**引用文**
::::::

ダイナミック・ケイパビリティが注目される理由
ダイナミック・ケイパビリティが注目される理由としては、次々と変化する不確実な社会に適応しなければならないことが挙げられます。昨今を振り返ってみても新型コロナウイルスの蔓延や終わりの見えない戦争など、さまざまな出来事が起こりました。生活や仕事にも大きな影響があり、テレワークといった働き方にシフトされた方も多くいらっしゃるのではないでしょうか。ほかにも、環境問題の深刻化や脱プラスチックの推進など、企業の課題は多くあります。このような変化の激しい社会において企業が成長を続けるためには、ダイナミック・ケイパビリティを高めていく必要があるのです。
ダイナミック・ケイパビリティの3つの能力
捕捉能力
捕捉能力とは企業が持っている経営資源を置かれている状況に応じて、再配分・再利用する力のことを指します。社内だけでなく外部の状況を的確に捉えて、臨機応変に柔軟な対応を取れる能力が重要です。もし、企業内部の経営資源が不足している場合には、取引先なども含めて組織を再構築していく必要性も生じます。
変革能力
変革能力とは企業の競争優位性を高めるために、経営資源を再構築させる力を意味します。経営環境は変化するので、企業も適応していくためには変革を行わなければなりません。具体的には状況に応じて組織を見直したり、社内の方針やルールを変更したりする能力が求められます。変革も一度行って満足してしまうのではなく、継続的かつ迅速に行えることが重要なポイントです。
感知能力
感知能力とは企業を取り巻く経営環境の変化を、素早く感じ取る力を指します。例えば、社会情勢・顧客ニーズ・同業他社の動向など、企業はさまざまな変化に対応しなければなりません。感知能力を高めるためには情報収集に取り組むだけでなく、企業の各部署で連携できる体制の構築が大切です。加えて、集めた情報は細かく分析することで、企業として向き合うべき課題を明確にできます。
ダイナミック・ケイパビリティを高めるポイント
多様な人材を確保する
多様な人材を確保できるように工夫してみましょう。特に、DXを強みに持つ人材は企業が成長するために必要不可欠です。そもそも、DXとはデジタル・トランスフォーメーションを略した言葉で、データやデジタル技術を活用して業務プロセスを変革する取り組みを指します。DXはダイナミック・ケイパビリティの実現を推進するために重要なポイントであり、今後さらに重要性が高まっていくことが予想される要素です。社外からの人材採用に力を入れるだけでなく、自社の従業員のスキル向上も同時に実践してみましょう。
意識変革を行う
従業員の意識変革を行うこともダイナミック・ケイパビリティを高めるポイントです。意識改革とは従来の常識に左右されずに、新しい考え方や判断基準を柔軟に取り入れて、事業や組織を改善していく取り組みをいいます。先行きが不透明な時代に企業が生き残るためには、従業員一人ひとりの意識変革が欠かせません。従業員にダイナミック・ケイパビリティを実現させるための意識変革の必要性を説明し、経営層や管理職が模範となって体現できるように工夫してみましょう。
常にアンテナを張る
経営環境の変化をいち早く感知するために、常にアンテナを張って社外にも目を向けてみましょう。情報収集を行う代表的な方法としては以下が挙げられます。
- 交流会
- 顧客調査
- オープンイノベーション
- SNSの活用
- 新聞
- 書籍
もちろん、ただ闇雲に情報を収集するだけではなく、常に目的意識を持つことが重要です。ニーズの変化や競合企業の動向を素早く把握して、企業としての対応力を向上させましょう。
まとめ
予測が困難な現代で企業が成長を続けていくために、ダイナミック・ケイパビリティが注目されています。激しく変化するビジネスの状況に取り残されずについていくためには、ダイナミック・ケイパビリティを高めて企業としての対応力を向上させなければなりません。現状の課題を分析して、新しい取り組みをスタートさせてみてはいかがでしょうか。

::::::

**練習問題 1**
引用文について、次の問いに答えてください。
(a) DXは何を略した言葉ですか。
(b) 感知能力とは、どのような力を指しますか。
(c) 変革能力として、具体的にどのような能力が求められますか。
**練習問題 2**
引用文の一部を書き直してください。「ダイナミック・ケイパビリティの3つの能力」という語句のところから始め、「も同時に実践してみましょう。」の後で終えます。その範囲の「経営資源」は「経営リソース」に改めてください。
ここにある項目は、引用文とは別の出典から取られたものです。

[保存済みデータセットの項目]
::::::

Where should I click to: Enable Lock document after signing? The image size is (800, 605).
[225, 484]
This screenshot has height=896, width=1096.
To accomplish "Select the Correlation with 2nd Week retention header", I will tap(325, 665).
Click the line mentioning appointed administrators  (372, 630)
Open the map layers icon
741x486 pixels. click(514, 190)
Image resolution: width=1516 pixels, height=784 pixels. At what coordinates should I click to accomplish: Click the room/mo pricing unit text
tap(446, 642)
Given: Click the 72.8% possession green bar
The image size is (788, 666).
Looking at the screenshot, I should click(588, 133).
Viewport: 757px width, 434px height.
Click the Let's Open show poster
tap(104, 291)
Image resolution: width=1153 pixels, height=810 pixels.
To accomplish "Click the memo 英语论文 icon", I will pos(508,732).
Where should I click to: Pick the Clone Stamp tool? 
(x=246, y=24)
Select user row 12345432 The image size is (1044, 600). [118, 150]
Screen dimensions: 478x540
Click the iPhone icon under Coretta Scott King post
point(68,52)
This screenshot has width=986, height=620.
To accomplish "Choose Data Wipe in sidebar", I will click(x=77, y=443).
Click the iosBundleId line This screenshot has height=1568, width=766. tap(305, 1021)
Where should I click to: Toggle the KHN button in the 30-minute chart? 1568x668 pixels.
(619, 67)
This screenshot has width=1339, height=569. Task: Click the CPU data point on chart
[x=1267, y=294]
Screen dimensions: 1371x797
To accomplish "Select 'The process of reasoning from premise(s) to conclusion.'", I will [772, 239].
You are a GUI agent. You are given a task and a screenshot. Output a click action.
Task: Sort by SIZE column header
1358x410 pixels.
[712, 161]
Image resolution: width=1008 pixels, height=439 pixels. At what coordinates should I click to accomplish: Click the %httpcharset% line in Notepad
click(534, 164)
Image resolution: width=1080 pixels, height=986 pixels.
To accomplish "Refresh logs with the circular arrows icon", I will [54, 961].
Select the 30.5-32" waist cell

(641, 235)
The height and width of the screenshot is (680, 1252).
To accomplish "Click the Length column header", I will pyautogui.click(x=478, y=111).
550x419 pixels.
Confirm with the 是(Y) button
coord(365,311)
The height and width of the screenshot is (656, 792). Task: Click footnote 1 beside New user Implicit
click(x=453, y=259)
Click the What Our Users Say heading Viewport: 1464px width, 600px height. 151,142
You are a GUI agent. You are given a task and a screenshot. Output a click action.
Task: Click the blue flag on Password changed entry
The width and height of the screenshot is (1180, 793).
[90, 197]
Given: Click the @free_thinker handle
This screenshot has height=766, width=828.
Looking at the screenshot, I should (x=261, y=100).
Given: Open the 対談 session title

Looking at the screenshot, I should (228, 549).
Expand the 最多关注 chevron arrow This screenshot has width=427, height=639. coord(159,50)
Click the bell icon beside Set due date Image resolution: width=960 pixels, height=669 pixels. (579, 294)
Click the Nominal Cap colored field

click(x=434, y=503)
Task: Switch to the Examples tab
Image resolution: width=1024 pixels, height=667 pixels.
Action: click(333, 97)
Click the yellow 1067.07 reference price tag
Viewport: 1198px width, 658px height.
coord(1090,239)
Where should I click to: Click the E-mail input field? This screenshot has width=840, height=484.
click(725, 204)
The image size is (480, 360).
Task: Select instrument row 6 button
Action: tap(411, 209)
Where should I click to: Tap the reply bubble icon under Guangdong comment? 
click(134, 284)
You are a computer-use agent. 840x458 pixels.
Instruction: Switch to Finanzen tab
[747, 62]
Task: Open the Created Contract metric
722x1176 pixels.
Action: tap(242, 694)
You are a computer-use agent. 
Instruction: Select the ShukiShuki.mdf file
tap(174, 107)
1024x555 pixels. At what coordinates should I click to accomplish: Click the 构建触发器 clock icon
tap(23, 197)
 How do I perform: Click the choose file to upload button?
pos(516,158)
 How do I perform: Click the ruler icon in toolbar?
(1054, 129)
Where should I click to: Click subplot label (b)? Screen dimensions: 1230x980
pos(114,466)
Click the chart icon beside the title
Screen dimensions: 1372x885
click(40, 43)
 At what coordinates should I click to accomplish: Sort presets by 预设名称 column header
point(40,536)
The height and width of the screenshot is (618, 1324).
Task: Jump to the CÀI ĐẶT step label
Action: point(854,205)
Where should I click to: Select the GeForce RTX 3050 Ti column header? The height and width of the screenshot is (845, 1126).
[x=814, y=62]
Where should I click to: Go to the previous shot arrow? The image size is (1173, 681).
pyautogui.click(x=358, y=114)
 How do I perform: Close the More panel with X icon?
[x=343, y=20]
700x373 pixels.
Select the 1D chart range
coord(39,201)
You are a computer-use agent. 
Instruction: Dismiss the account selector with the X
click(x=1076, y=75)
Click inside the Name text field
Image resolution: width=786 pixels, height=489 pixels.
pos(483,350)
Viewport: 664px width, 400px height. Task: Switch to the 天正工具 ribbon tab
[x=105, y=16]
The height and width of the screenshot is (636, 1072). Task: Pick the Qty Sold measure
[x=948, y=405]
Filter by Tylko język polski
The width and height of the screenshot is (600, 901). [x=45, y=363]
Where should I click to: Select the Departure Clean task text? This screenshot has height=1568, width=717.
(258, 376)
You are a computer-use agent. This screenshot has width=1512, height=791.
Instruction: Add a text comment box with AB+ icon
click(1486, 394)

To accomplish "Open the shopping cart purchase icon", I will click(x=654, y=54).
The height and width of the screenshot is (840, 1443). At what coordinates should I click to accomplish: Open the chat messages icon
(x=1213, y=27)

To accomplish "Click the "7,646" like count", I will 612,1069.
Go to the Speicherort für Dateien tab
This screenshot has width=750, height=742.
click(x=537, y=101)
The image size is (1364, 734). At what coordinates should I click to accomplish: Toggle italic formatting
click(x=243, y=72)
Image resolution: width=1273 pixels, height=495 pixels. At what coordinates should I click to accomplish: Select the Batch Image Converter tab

::::::

**解答 1**
(a) デジタル・トランスフォーメーションです。
(b) 企業を取り巻く経営環境の変化を、素早く感じ取る力です。
(c) 状況に応じて組織を見直したり、社内の方針やルールを変更したりする能力です。

**解答 2**
ダイナミック・ケイパビリティの3つの能力
捕捉能力
捕捉能力とは企業が持っている経営リソースを置かれている状況に応じて、再配分・再利用する力のことを指します。社内だけでなく外部の状況を的確に捉えて、臨機応変に柔軟な対応を取れる能力が重要です。もし、企業内部の経営リソースが不足している場合には、取引先なども含めて組織を再構築していく必要性も生じます。
変革能力
変革能力とは企業の競争優位性を高めるために、経営リソースを再構築させる力を意味します。経営環境は変化するので、企業も適応していくためには変革を行わなければなりません。具体的には状況に応じて組織を見直したり、社内の方針やルールを変更したりする能力が求められます。変革も一度行って満足してしまうのではなく、継続的かつ迅速に行えることが重要なポイントです。
感知能力
感知能力とは企業を取り巻く経営環境の変化を、素早く感じ取る力を指します。例えば、社会情勢・顧客ニーズ・同業他社の動向など、企業はさまざまな変化に対応しなければなりません。感知能力を高めるためには情報収集に取り組むだけでなく、企業の各部署で連携できる体制の構築が大切です。加えて、集めた情報は細かく分析することで、企業として向き合うべき課題を明確にできます。
ダイナミック・ケイパビリティを高めるポイント
多様な人材を確保する
多様な人材を確保できるように工夫してみましょう。特に、DXを強みに持つ人材は企業が成長するために必要不可欠です。そもそも、DXとはデジタル・トランスフォーメーションを略した言葉で、データやデジタル技術を活用して業務プロセスを変革する取り組みを指します。DXはダイナミック・ケイパビリティの実現を推進するために重要なポイントであり、今後さらに重要性が高まっていくことが予想される要素です。社外からの人材採用に力を入れるだけでなく、自社の従業員のスキル向上も同時に実践してみましょう。